If you are at stage 1 and about to swap models, you need stage 2 first. Without a calibrated judge on a labeled set, the model swap will look like a 4-point Wilson-95 movement in either direction and you will not be able to tell whether to ship [7].
If you are at stage 2 and seeing regressions reported by users that your offline eval missed, you need stage 3, not a smarter judge. The judge is missing the regressions because the dataset is missing the inputs. Online sampling is the way the dataset learns about the inputs you did not anticipate.
If you are at stage 3 and the eval team is bottlenecking every release, you need stage 4, not more judges. The bottleneck is governance, not throughput. A written release-gate policy unblocks half the conversations the team is having.
TIP
Pick the rung where the next decision is bottlenecked on a missing artifact, not on a missing dashboard.
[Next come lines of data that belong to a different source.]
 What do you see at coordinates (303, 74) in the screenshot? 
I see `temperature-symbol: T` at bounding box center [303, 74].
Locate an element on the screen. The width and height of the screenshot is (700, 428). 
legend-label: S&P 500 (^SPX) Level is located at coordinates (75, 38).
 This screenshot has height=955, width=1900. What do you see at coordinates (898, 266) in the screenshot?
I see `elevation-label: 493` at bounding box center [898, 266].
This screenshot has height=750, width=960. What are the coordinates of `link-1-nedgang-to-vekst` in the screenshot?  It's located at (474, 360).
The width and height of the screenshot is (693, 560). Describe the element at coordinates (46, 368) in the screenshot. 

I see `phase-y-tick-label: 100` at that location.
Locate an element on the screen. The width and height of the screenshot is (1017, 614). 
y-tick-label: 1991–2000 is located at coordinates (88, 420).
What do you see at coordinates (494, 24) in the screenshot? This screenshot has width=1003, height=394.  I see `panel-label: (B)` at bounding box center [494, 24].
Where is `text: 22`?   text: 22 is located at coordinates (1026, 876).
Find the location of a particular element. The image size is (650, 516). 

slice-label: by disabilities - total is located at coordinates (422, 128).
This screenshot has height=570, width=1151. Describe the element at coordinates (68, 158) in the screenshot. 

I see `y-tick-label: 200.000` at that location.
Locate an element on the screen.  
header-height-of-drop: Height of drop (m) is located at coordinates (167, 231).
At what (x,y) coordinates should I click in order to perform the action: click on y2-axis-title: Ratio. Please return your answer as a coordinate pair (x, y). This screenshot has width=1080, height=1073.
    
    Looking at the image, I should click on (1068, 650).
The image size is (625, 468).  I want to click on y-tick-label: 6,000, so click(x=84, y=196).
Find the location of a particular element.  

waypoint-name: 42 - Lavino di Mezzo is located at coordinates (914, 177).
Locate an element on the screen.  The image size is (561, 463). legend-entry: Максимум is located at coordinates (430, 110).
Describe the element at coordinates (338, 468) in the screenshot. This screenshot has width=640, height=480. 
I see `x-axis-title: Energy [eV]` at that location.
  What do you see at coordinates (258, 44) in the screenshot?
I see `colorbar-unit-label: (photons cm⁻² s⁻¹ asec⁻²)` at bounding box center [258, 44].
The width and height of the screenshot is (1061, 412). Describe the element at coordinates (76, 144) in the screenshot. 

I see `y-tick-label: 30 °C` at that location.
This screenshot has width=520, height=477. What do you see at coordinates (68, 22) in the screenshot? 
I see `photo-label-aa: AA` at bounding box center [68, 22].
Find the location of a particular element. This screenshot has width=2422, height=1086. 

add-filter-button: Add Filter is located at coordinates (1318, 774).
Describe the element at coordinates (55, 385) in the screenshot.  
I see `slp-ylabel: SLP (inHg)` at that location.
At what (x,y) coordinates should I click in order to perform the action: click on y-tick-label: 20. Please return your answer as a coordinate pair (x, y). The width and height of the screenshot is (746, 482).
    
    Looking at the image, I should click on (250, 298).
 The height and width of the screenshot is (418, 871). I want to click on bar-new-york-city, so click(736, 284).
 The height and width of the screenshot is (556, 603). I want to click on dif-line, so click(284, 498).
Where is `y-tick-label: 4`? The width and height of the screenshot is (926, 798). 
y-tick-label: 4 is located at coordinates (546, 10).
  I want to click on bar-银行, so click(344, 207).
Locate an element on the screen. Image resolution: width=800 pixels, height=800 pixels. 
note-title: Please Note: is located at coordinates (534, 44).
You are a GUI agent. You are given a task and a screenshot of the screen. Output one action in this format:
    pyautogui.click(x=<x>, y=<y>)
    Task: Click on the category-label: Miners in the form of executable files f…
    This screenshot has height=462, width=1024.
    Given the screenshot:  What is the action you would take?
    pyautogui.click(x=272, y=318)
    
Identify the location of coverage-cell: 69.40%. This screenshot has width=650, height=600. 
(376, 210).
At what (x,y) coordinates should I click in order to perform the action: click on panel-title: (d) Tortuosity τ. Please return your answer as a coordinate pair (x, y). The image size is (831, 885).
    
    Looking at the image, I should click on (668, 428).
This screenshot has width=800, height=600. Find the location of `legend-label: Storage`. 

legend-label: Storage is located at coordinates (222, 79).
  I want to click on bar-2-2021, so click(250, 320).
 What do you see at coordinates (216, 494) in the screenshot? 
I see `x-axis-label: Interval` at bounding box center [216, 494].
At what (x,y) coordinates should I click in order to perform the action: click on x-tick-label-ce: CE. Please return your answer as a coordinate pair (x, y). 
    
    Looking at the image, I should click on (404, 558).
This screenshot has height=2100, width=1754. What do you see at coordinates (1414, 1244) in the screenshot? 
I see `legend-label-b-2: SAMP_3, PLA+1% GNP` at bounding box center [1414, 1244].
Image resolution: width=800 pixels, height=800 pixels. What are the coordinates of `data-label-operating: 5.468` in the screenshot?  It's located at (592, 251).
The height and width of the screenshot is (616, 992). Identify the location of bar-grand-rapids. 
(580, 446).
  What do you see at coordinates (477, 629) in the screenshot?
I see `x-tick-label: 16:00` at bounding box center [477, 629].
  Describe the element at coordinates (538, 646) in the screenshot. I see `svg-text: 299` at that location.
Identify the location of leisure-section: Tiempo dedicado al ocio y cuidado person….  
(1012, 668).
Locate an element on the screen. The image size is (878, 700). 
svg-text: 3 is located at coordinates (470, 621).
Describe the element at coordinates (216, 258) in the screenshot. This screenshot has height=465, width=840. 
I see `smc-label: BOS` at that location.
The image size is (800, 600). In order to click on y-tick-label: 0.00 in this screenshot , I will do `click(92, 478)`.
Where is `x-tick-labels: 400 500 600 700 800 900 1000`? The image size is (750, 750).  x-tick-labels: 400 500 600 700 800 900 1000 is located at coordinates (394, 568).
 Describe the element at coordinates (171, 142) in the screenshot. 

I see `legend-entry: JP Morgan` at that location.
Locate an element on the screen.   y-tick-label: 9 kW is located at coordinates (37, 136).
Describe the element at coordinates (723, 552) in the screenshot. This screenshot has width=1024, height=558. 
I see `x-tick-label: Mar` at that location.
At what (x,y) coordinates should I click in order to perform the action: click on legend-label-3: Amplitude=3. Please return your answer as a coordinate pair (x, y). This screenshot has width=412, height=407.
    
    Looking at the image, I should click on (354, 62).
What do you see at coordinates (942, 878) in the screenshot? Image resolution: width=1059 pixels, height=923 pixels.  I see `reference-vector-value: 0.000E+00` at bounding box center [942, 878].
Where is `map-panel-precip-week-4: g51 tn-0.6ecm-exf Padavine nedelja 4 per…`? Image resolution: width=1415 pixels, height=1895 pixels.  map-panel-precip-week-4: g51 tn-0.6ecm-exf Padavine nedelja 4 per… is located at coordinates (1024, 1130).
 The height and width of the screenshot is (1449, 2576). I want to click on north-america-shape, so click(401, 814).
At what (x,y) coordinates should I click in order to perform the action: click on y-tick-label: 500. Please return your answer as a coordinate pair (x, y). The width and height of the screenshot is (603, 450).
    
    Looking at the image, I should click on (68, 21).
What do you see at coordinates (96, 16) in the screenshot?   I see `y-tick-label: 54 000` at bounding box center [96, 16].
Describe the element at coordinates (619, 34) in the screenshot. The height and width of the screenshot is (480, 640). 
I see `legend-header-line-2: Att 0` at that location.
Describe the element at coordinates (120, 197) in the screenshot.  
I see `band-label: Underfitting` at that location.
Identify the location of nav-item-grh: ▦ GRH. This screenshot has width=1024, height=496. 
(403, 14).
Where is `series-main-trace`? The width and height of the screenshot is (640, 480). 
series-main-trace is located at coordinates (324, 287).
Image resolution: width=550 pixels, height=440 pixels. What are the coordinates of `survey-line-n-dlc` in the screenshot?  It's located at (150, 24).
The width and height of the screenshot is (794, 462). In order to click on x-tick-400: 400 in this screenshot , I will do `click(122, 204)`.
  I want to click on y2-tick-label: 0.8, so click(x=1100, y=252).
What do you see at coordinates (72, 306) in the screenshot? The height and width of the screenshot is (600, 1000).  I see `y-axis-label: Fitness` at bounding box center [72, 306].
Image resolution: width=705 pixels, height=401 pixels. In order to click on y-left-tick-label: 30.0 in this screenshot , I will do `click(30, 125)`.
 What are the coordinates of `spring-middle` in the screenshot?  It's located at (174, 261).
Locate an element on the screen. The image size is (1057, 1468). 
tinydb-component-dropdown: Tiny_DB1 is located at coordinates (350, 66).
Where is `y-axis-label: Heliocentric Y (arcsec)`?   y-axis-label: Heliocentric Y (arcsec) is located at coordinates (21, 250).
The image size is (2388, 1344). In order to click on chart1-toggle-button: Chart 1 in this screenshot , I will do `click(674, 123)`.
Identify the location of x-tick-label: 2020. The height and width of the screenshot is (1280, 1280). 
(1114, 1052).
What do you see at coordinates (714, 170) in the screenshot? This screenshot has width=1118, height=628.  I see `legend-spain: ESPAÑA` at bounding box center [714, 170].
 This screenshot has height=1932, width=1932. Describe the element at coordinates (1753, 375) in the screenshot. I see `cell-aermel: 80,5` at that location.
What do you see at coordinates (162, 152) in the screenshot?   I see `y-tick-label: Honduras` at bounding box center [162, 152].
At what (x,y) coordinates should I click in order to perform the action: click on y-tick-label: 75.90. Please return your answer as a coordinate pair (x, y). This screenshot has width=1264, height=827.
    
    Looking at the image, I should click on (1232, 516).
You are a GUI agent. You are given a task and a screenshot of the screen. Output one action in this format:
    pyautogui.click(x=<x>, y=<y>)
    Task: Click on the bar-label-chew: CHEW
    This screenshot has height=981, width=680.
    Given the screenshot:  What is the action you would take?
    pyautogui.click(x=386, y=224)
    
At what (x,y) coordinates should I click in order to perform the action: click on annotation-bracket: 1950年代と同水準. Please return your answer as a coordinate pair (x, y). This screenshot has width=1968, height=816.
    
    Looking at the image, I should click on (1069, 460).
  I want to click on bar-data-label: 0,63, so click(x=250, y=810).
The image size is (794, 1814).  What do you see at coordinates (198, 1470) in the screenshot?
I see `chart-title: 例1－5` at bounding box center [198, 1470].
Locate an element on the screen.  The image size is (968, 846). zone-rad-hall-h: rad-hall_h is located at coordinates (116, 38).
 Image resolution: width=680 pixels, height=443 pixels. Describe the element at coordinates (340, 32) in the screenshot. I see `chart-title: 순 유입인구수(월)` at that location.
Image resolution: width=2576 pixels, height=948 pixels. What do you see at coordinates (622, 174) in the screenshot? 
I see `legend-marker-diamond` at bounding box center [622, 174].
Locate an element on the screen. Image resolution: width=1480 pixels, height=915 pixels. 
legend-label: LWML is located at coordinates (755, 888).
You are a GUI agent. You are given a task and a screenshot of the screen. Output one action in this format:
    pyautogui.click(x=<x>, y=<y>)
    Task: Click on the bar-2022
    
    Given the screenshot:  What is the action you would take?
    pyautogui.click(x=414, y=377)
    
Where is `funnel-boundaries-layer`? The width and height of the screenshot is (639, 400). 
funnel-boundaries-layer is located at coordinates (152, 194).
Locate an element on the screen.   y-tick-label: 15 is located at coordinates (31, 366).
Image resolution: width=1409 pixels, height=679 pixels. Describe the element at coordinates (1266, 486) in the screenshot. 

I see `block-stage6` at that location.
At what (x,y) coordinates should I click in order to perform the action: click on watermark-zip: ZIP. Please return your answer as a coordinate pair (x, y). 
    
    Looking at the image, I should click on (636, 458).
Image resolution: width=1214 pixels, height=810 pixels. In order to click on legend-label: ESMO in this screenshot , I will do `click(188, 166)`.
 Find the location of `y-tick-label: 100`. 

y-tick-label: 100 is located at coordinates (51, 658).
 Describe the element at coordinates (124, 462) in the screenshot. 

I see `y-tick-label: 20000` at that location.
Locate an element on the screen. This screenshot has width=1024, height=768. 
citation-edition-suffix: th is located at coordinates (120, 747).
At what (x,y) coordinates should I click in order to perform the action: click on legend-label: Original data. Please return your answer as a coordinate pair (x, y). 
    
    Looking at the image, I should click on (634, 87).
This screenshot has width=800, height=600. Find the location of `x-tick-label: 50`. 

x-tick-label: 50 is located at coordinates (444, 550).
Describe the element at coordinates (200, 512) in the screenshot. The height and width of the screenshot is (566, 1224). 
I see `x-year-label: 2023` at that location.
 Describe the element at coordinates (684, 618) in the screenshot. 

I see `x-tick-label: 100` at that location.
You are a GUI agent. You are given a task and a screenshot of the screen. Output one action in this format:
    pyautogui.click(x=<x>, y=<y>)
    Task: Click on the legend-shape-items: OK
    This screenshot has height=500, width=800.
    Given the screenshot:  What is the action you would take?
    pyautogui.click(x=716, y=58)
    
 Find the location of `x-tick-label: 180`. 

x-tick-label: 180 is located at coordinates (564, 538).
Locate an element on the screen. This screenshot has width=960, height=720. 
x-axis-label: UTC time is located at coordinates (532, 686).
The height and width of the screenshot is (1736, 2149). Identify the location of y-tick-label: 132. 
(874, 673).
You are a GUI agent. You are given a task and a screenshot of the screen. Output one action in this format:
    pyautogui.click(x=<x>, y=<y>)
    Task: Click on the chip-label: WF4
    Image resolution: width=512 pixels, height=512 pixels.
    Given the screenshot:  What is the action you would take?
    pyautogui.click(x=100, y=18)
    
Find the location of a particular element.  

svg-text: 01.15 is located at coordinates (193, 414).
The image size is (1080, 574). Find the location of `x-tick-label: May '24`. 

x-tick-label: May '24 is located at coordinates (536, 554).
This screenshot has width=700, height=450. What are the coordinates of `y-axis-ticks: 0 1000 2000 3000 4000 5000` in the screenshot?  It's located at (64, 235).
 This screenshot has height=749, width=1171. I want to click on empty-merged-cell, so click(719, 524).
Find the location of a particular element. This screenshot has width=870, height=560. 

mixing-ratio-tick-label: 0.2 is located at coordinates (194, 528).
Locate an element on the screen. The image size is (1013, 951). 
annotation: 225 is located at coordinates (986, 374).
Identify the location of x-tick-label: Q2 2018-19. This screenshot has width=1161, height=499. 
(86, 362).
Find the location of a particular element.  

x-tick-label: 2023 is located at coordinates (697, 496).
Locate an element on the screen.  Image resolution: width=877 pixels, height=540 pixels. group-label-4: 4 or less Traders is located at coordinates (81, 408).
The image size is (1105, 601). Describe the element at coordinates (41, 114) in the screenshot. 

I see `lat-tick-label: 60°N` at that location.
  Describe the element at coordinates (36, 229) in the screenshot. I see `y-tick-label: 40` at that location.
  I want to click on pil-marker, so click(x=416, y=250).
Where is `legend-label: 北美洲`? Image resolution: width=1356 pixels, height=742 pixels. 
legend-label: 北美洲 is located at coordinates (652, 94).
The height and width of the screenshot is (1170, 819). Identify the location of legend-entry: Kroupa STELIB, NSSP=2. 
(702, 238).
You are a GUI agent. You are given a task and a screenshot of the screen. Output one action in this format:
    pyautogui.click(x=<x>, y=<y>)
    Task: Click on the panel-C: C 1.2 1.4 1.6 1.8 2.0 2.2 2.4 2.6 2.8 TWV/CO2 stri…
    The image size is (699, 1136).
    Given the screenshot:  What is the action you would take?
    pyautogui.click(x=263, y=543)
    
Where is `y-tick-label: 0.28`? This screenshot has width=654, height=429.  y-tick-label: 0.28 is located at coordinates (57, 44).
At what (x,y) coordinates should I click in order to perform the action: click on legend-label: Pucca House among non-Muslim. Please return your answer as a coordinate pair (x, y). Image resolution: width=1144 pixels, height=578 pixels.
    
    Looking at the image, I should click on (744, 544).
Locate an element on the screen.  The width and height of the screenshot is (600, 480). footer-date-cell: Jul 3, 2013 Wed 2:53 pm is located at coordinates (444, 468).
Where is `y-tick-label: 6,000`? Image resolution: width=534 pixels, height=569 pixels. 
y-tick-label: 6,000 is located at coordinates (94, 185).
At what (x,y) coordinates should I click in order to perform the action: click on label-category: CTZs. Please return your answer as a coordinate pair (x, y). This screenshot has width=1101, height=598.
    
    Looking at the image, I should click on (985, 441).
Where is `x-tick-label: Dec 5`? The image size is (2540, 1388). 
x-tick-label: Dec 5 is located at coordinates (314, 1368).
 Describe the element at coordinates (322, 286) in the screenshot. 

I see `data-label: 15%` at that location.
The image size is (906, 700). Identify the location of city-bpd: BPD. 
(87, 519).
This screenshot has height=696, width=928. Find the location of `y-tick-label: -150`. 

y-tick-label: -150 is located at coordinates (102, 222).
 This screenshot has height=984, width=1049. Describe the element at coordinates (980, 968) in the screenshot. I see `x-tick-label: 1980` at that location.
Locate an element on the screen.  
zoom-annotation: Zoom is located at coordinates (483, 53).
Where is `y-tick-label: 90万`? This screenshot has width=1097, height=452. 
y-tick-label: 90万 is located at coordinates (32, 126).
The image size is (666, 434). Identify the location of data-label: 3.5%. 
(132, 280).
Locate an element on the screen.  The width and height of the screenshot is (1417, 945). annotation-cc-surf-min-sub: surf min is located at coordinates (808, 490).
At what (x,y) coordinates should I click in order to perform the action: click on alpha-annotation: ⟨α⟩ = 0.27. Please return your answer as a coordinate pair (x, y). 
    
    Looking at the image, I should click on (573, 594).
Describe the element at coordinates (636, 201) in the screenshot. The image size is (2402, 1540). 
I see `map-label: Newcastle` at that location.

The point of the model is to keep you honest about the cost. Eval programs that try to land at stage 4 in one quarter have a known failure mode: a half-built stage 2 that nobody trusts, a half-built stage 3 that drifts silently, and an audit binder that does not match the running system. Land at stage 1 properly. Then land at stage 2 properly. Each rung is its own win.
What gets cut
The corollary to picking the next rung is that everything above it gets postponed. The list of things to skip is short and specific.
Skip the dashboard before stage 2. A dashboard without a dataset and a judge is decoration. The graphs will go down and you will not know whether the model got worse or someone changed the input format [8].
Skip the multi-judge ensemble before stage 3. A single calibrated judge with documented TPR/TNR is more useful than three uncalibrated judges in a panel. Ensembles compound bias when the bases are biased the same way.
Skip the governance framework before the loop is closed. A risk register that does not reference a measured metric is a Word document, not a control. The governance section of this site covers what changes when you are at stage 4 and a regulator is the audience. Until then, the audience is the team, and the team needs a working judge before it needs a written policy.
The maturity model is not aspirational. It is a sequencing constraint.